■ AVAILABLE DATA ■

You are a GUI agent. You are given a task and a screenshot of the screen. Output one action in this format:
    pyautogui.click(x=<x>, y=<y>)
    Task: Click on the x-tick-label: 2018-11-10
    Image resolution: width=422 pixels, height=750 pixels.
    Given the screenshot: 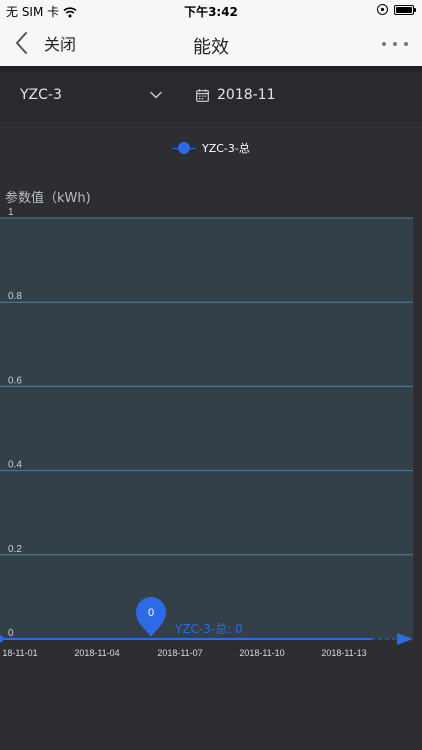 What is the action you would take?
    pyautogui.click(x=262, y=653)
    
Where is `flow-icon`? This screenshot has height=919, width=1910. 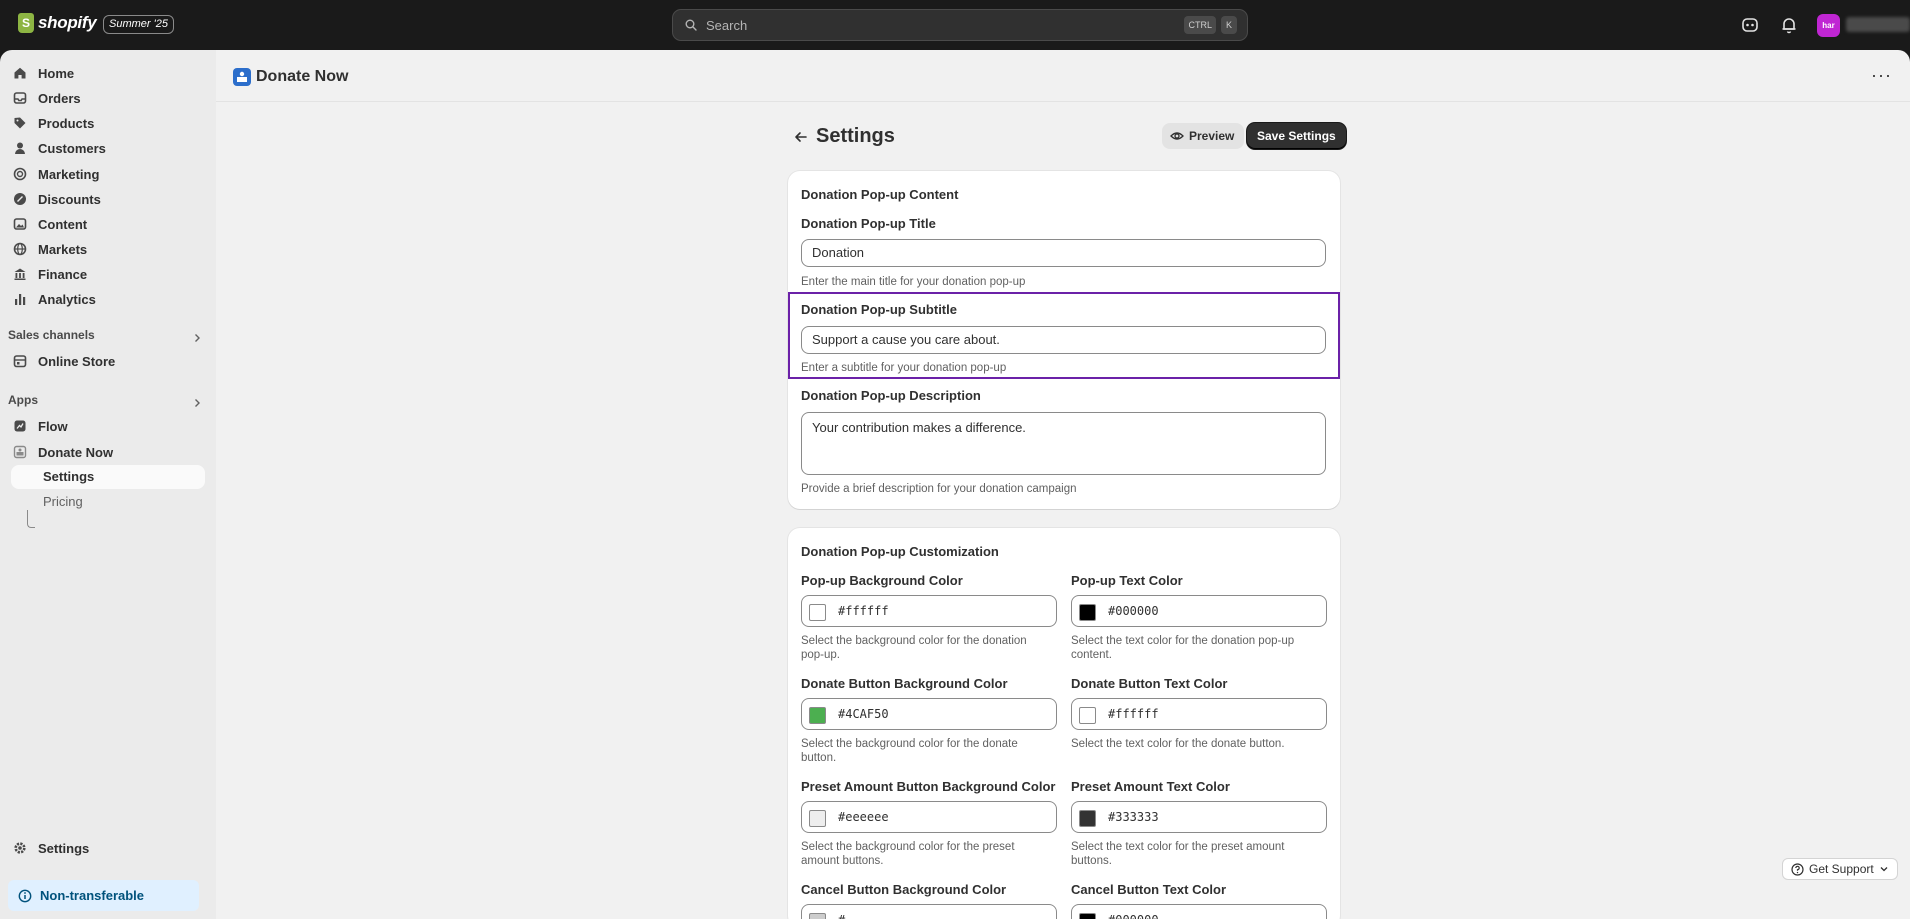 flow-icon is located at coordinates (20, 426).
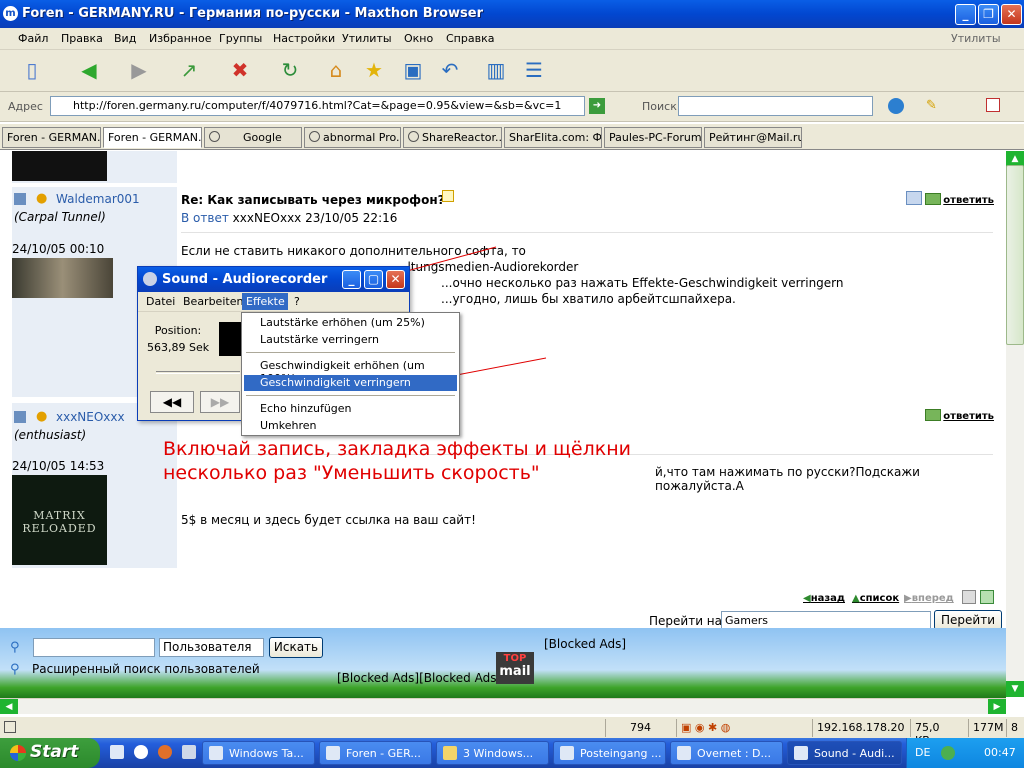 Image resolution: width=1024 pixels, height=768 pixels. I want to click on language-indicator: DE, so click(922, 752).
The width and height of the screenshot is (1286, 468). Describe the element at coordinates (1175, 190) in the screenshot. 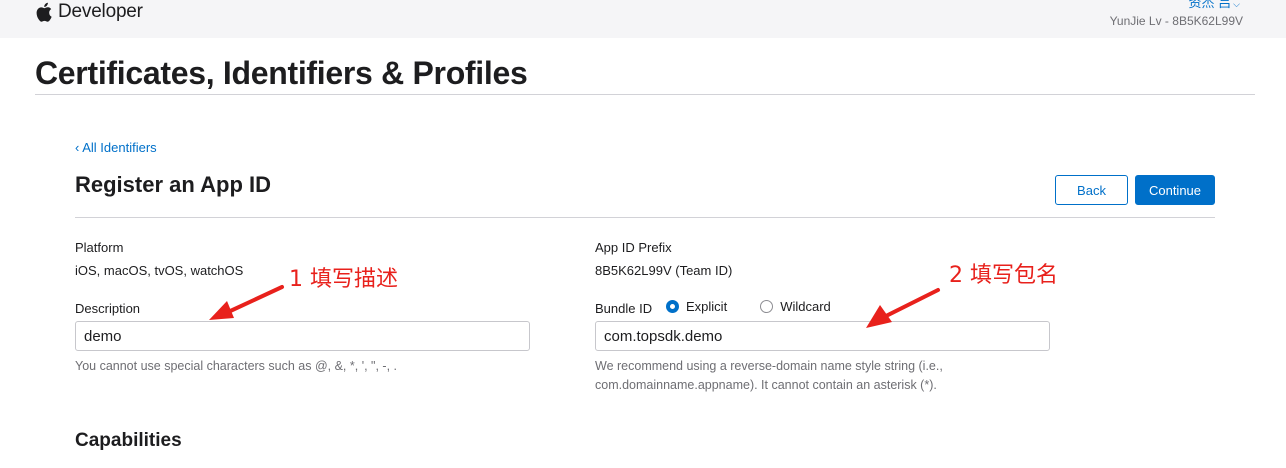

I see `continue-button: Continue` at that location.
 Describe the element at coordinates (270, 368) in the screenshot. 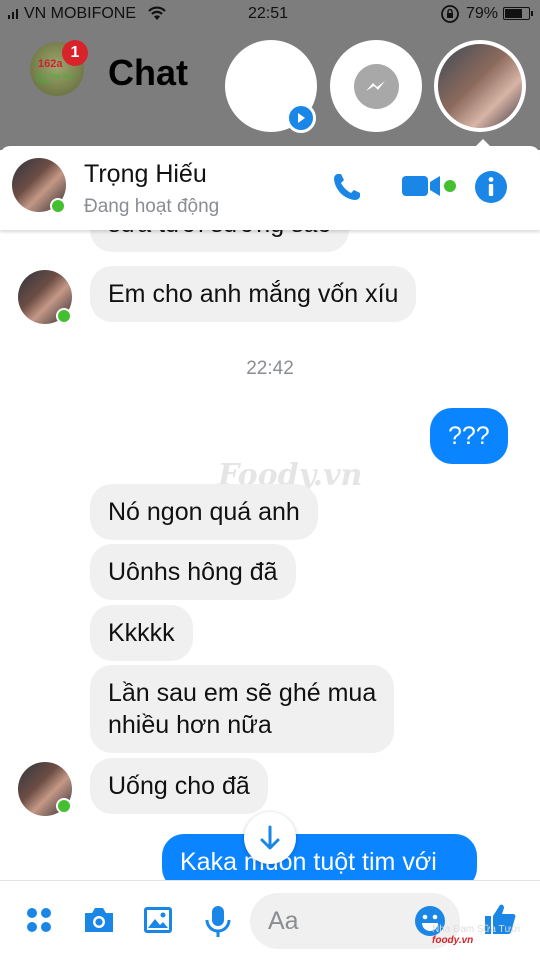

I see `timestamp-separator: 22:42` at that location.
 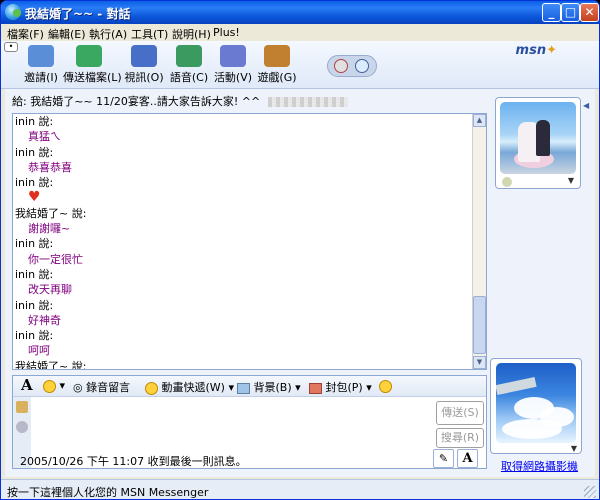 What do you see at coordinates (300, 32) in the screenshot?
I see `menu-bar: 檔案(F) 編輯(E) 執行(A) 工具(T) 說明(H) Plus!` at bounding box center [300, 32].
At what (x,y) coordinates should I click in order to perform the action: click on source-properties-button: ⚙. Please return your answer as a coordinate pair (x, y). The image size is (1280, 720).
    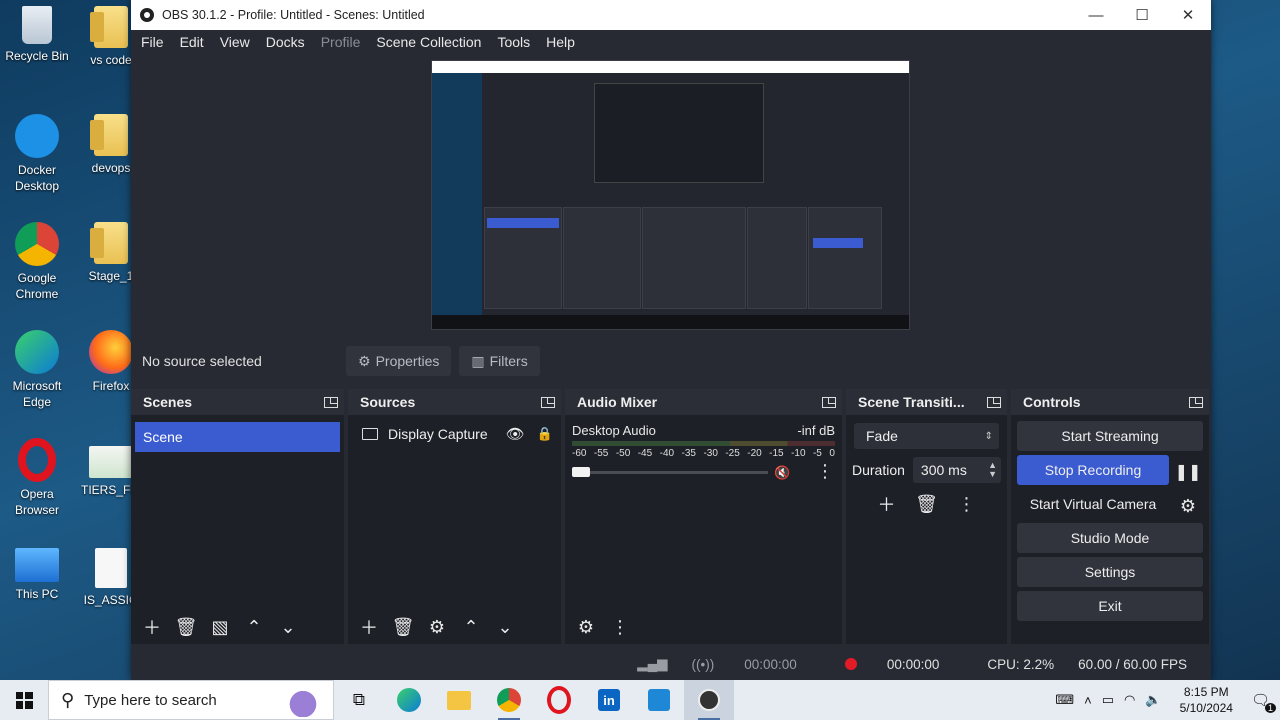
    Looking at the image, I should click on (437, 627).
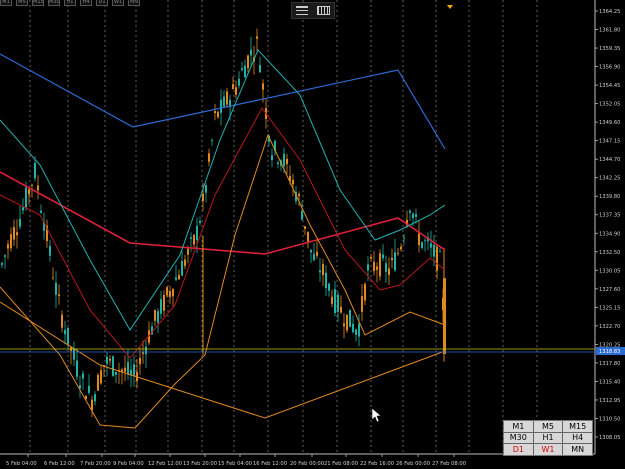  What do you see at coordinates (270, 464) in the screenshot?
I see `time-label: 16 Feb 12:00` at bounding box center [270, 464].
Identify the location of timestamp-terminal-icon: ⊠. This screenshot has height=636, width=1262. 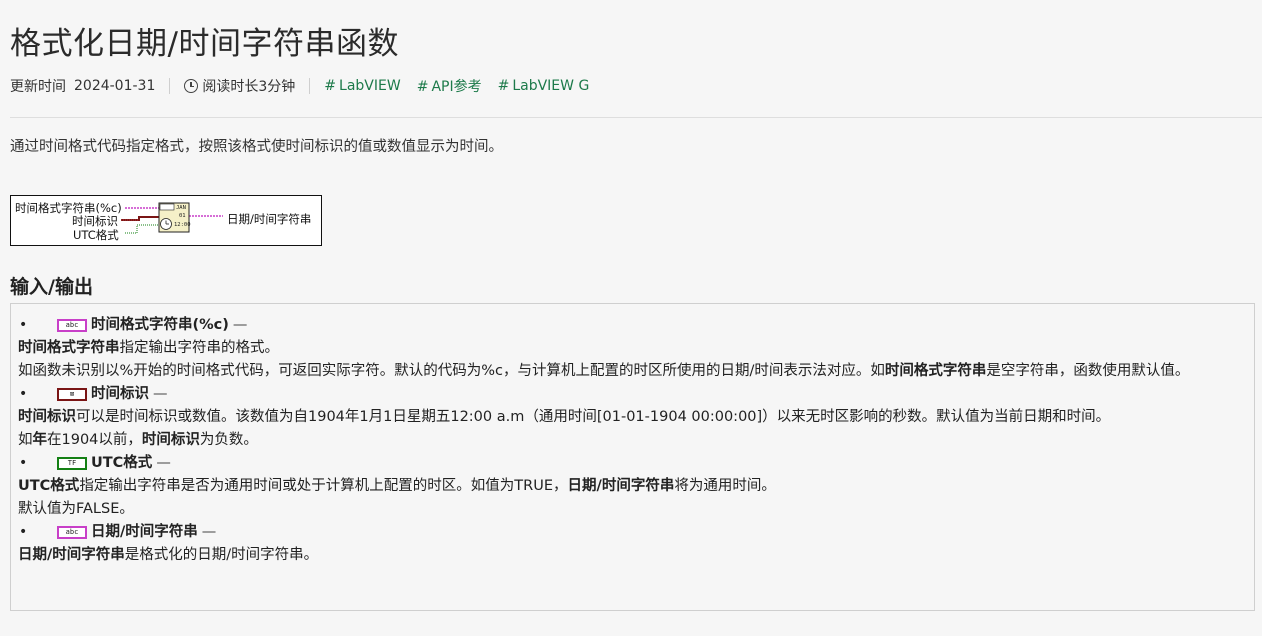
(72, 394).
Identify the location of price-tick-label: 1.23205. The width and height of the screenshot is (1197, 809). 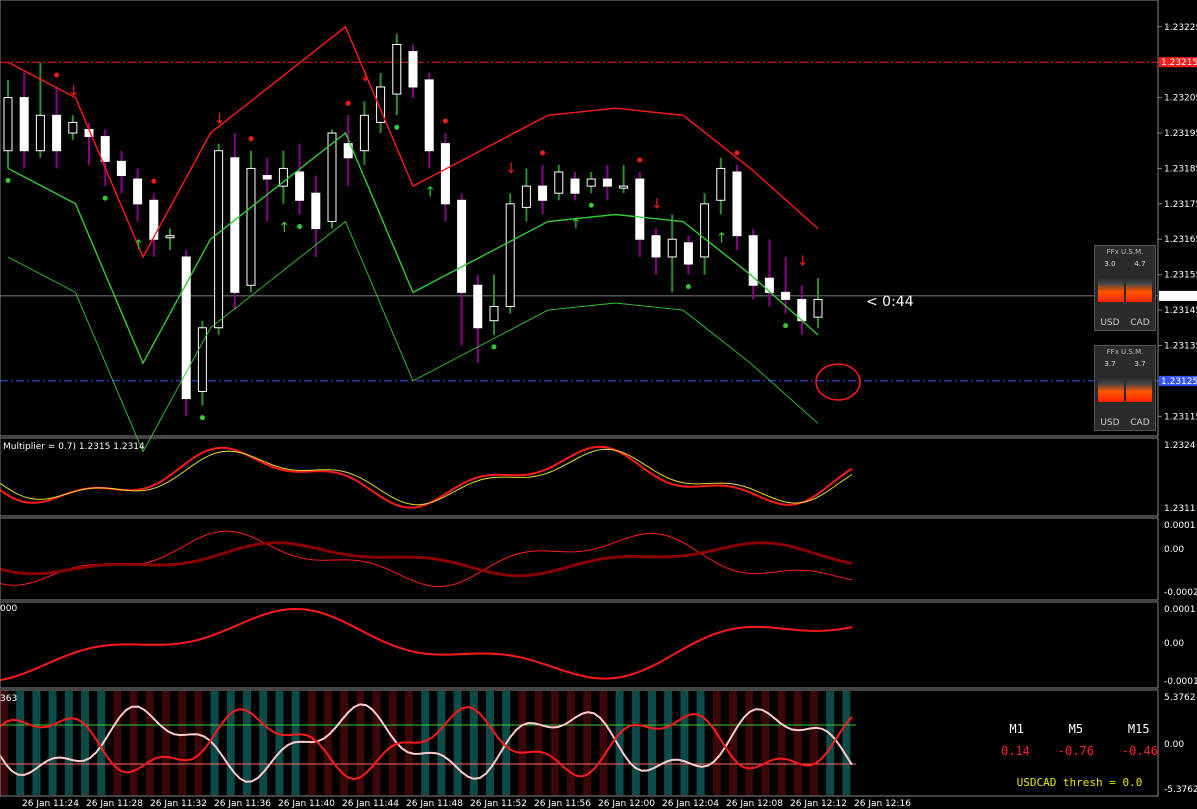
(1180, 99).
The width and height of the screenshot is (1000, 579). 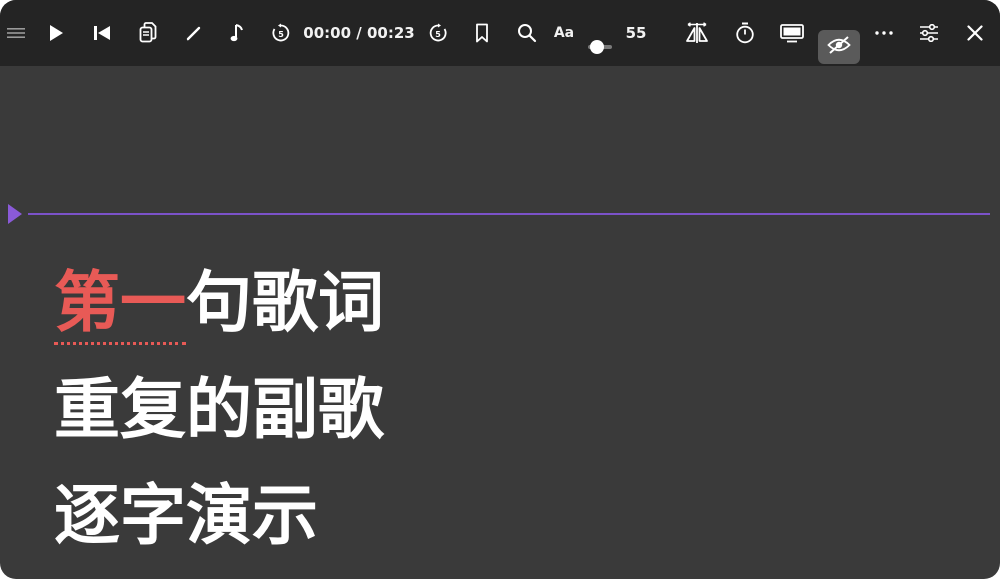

■ TASK BRIEF ■
Switch "Identify the location of" to "Find the position of" in the lines of the listing, starting at the line that contains "At what (x,y)" and stopping after the end of the listing. Leave everything else unchanged, and omit the pictures from your reply.

■ OUTPUT FOR THIS EXERCISE ■
At what (x,y) coordinates should I click in order to perform the action: click on source-properties-button: ⚙. Please return your answer as a coordinate pair (x, y). The image size is (1280, 720).
    Looking at the image, I should click on (437, 627).
  What do you see at coordinates (270, 464) in the screenshot?
I see `time-label: 16 Feb 12:00` at bounding box center [270, 464].
Find the position of timestamp-terminal-icon: ⊠. This screenshot has height=636, width=1262. 
(72, 394).
Find the position of price-tick-label: 1.23205. The width and height of the screenshot is (1197, 809). 
(1180, 99).
The width and height of the screenshot is (1000, 579). 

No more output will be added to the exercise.